# MSP and the Marines



## tms1989 (Oct 24, 2006)

Ok, Ive heard many different figures from many different people, some say 76%, others say 85%, refering to the percentage of troopers who served in the Marine Corps. Both figures seem like they are unusually high. Does anyone know if either of these percents are even close to accurate, or are they pure BS?


----------



## Guest (Apr 18, 2008)

The ones who actually have, or the ones who want everyone to think they have?


----------



## pahapoika (Nov 5, 2006)

have heard November 10th being celebrated out at New Braintree , so my guess is there's allot.


----------



## HousingCop (May 14, 2004)

_The ore bulk carrier Edmund Fitzgerald sank without a distress signal during a gale on Lake Superior, November 10, 1975, killing all 29 crew._

*Why would anybody in New Braintree want to celebrate such a tragedy?*


----------



## robodope (Aug 31, 2003)

Jeusus people need to find some hobbies


----------



## mpd61 (Aug 7, 2002)

HousingCop said:


> _The ore bulk carrier Edmund Fitzgerald sank without a distress signal during a gale on Lake Superior, November 10, 1975, killing all 29 crew._
> 
> *Why would anybody in New Braintree want to celebrate such a tragedy?*


That was an excellent ballad by Gordon Lightfoot! They were pretty damn close to outrunning the "Witch of November" Sad story


----------



## CTrain (Apr 17, 2006)

Hahahaha good ol' Gord


----------



## tms1989 (Oct 24, 2006)

Haha, I think MikeMac's signature pretty much answers my question


----------



## Killjoy (Jun 23, 2003)

My guess would be no more than 15%, and probably less than 10%. I've met a lot more ex-army, navy or air force on the job.


----------



## CTrain (Apr 17, 2006)

When I met with a Marine recuiter back in my senior year of high school, he told me that "something like 75% of all Mass. Troopers are Marines"

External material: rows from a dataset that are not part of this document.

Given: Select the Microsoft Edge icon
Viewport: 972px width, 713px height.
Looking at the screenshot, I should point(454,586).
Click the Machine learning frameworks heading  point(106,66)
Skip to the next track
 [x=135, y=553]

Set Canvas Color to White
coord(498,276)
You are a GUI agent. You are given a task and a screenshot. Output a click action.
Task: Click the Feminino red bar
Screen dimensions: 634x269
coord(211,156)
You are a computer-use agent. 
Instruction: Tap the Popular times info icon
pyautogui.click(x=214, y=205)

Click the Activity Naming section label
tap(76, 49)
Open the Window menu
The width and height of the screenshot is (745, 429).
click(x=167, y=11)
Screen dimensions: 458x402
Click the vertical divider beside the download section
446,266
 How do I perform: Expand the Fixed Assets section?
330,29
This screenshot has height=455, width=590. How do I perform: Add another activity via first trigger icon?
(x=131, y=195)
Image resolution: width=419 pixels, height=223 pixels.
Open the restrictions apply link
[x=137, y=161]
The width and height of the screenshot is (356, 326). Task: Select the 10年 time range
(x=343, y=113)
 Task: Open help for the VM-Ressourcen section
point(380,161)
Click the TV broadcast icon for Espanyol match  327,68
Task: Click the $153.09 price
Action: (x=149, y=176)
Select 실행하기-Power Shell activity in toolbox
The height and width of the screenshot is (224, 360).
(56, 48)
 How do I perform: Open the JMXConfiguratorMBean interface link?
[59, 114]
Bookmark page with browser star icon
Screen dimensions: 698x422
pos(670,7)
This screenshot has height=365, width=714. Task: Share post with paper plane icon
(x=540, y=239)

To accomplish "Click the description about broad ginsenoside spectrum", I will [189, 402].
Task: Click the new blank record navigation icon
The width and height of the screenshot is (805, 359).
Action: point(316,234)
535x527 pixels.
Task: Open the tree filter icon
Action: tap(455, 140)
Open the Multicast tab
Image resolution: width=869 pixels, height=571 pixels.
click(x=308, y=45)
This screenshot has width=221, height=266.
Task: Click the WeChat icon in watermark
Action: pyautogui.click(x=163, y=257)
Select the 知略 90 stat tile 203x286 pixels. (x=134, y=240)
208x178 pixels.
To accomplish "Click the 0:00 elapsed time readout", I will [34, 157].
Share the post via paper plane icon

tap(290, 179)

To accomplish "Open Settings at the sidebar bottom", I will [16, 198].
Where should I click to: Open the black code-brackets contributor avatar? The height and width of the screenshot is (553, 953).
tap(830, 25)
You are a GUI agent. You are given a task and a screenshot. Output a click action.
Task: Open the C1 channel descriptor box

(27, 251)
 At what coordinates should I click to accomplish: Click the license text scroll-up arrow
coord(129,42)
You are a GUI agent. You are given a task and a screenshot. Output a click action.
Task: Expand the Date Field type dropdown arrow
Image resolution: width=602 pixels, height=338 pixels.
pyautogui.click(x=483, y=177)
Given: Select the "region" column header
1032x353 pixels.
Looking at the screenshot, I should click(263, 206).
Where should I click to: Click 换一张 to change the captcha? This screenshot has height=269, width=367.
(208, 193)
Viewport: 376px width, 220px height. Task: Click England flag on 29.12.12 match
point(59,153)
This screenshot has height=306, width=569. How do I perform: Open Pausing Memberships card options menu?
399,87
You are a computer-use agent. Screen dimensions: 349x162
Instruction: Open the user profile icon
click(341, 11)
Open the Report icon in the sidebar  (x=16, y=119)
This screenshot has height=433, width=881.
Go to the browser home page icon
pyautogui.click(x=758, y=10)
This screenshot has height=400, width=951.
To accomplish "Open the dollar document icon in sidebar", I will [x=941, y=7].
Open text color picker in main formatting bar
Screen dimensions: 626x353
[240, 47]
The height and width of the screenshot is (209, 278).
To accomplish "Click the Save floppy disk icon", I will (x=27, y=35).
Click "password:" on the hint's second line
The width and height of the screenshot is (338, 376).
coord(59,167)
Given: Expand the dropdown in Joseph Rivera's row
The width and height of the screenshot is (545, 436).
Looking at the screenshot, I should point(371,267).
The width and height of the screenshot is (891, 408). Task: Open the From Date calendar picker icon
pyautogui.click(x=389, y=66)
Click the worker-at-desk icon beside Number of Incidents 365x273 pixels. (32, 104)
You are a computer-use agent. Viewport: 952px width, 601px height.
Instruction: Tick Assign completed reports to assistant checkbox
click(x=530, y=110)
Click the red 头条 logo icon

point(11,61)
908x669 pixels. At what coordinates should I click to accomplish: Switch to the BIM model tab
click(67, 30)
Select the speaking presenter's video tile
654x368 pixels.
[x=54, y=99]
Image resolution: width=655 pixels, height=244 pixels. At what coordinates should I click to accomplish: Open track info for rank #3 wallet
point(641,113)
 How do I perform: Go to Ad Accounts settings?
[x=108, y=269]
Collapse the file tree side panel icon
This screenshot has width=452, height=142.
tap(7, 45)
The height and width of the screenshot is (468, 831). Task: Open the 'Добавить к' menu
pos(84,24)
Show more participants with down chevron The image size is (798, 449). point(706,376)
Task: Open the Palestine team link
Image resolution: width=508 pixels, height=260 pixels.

But, considering the nature of a recruiter's job, I'd be more likely to believe Killjoy


----------



## Guest (Apr 20, 2008)

CTrain said:


> When I met with a Marine recuiter back in my senior year of high school, he told me that "something like 75% of all Mass. Troopers are Marines"
> 
> But, considering the nature of a recruiter's job, I'd be more likely to believe Killjoy


A military recruiter will agree with you that the sky is purple if he thinks it will get you to sign on the dotted line.


----------



## bbelichick (Aug 25, 2002)

HousingCop said:


> _The ore bulk carrier Edmund Fitzgerald sank without a distress signal during a gale on Lake Superior, November 10, 1975, killing all 29 crew._
> 
> *Why would anybody in New Braintree want to celebrate such a tragedy?*


The only possible explanation would be if you were aboard said sunken ship, but the fact that you are still here posting your stupidity rules out that possibility.

The next time you haul your fat ass onto a boat, let us know so we can get some cake and wait.


----------



## Killjoy (Jun 23, 2003)

Myself and others have said it before, the MSP is actually more closely historically linked with US Army Cavalry, then the Marine Corps. The title "Trooper" is a cavalry term, along with "Troop" and naming stations "barracks" has its roots from the Army. The first uniforms were surplus US Cavalry uniforms, and the wearing of jack-boots and jodhpurs comes from the cavalry. 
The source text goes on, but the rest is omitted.